(GIVEN INFORMATION)

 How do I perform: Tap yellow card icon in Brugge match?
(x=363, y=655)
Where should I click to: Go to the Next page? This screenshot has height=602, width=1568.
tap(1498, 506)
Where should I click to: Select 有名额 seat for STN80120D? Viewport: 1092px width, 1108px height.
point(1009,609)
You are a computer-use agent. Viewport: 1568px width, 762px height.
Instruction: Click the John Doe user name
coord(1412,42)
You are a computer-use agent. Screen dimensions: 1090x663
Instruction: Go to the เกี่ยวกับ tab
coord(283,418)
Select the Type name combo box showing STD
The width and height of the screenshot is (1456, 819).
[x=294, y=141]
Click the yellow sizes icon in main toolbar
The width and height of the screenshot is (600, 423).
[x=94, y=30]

(End GIVEN INFORMATION)

#### TASK PROMPT
Nothing in the records may be altered; restate them word for word.

#### WORKED SOLUTION
 How do I perform: Tap yellow card icon in Brugge match?
(x=363, y=655)
Where should I click to: Go to the Next page? This screenshot has height=602, width=1568.
tap(1498, 506)
Where should I click to: Select 有名额 seat for STN80120D? Viewport: 1092px width, 1108px height.
point(1009,609)
You are a computer-use agent. Viewport: 1568px width, 762px height.
Instruction: Click the John Doe user name
coord(1412,42)
You are a computer-use agent. Screen dimensions: 1090x663
Instruction: Go to the เกี่ยวกับ tab
coord(283,418)
Select the Type name combo box showing STD
The width and height of the screenshot is (1456, 819).
[x=294, y=141]
Click the yellow sizes icon in main toolbar
The width and height of the screenshot is (600, 423).
[x=94, y=30]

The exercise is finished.